Neste momento alarmante de pandemia, em que o número de casos de infecções provocadas pelo coronavírus aumenta exponencialmente a cada dia, a cada hora, temos de fazer nossa parte e sermos conscientes, de forma a evitar que o vírus se alastre ainda mais. Lembrem-se: tudo o que fizermos agora, como forma de prevenção, parecerá a muitos algo exagerado e excessivo. Tudo o que fizermos depois, como forma de reparo, será pouco e insuficiente.
Para quem tem a oportunidade de trabalhar home office, fique em casa e cuide dos seus – especialmente daquelas pessoas da família que pertencem aos grupos de risco, tais quais idosos, diabéticos, hipertensos e pessoas com problemas respiratórios. A recomendação é sair de casa apenas quando for explicitamente necessário, como ir à farmácia ou ao supermercado.
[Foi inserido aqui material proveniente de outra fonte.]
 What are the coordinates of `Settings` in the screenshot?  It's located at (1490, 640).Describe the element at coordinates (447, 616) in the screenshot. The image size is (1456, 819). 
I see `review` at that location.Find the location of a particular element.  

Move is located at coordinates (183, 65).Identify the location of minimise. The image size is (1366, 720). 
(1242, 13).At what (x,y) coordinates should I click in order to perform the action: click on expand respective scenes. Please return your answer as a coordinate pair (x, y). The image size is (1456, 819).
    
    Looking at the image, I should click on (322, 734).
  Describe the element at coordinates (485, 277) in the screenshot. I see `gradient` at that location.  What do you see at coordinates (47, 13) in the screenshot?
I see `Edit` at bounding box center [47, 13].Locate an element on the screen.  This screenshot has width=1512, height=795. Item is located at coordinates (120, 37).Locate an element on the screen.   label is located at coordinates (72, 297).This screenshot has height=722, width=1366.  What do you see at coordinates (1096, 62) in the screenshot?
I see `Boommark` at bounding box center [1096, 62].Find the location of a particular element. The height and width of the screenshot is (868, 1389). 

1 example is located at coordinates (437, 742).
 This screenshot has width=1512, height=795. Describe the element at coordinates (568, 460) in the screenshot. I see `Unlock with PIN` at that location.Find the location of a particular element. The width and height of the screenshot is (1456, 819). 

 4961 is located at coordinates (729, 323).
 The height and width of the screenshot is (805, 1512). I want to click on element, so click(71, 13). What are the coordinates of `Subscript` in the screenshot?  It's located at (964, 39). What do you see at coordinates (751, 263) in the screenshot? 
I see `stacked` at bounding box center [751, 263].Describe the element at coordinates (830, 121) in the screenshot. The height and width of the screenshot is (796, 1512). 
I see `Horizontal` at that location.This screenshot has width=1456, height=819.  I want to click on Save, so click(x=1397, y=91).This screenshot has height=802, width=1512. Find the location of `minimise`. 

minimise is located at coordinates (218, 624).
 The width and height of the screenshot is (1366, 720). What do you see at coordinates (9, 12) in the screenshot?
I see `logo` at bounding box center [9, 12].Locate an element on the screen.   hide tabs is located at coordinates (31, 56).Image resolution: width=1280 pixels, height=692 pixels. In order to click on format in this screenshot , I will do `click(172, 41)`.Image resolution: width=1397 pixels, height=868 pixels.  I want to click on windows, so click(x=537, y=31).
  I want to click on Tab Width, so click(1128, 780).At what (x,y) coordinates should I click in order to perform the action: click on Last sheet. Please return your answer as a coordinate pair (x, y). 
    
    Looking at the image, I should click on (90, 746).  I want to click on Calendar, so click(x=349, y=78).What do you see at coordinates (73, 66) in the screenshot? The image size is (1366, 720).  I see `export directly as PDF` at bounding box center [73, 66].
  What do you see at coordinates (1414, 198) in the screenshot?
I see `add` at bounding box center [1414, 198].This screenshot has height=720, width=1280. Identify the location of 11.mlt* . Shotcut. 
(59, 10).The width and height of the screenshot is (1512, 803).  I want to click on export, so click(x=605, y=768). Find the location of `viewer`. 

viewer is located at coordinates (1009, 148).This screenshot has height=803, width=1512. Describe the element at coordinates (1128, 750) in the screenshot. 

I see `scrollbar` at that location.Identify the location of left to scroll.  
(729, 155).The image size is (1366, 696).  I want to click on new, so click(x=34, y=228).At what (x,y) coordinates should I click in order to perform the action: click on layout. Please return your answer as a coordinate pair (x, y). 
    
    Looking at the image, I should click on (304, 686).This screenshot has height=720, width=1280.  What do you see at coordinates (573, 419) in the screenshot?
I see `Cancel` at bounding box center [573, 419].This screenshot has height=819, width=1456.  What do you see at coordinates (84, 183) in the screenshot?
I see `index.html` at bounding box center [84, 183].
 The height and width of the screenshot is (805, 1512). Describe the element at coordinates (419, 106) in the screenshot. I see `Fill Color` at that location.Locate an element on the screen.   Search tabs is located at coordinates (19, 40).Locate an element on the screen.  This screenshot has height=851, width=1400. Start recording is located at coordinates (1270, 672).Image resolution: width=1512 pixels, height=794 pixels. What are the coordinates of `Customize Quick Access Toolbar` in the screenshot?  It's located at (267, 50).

Para aqueles como nós, da staff do site, que ainda precisamos nos deslocar até o trabalho, resta redobrar os cuidados e a atenção, não ser negligente com relação à higiene, lavar bem as mãos, cobrir a boca e o nariz ao espirrar ou tossir, se alimentar direito, manter distância social de pelo menos dois metros dos coleguinhas, não compartilhar objetos pessoais, evitar aglomerações, espaços fechados e manter os ambientes bem ventilados.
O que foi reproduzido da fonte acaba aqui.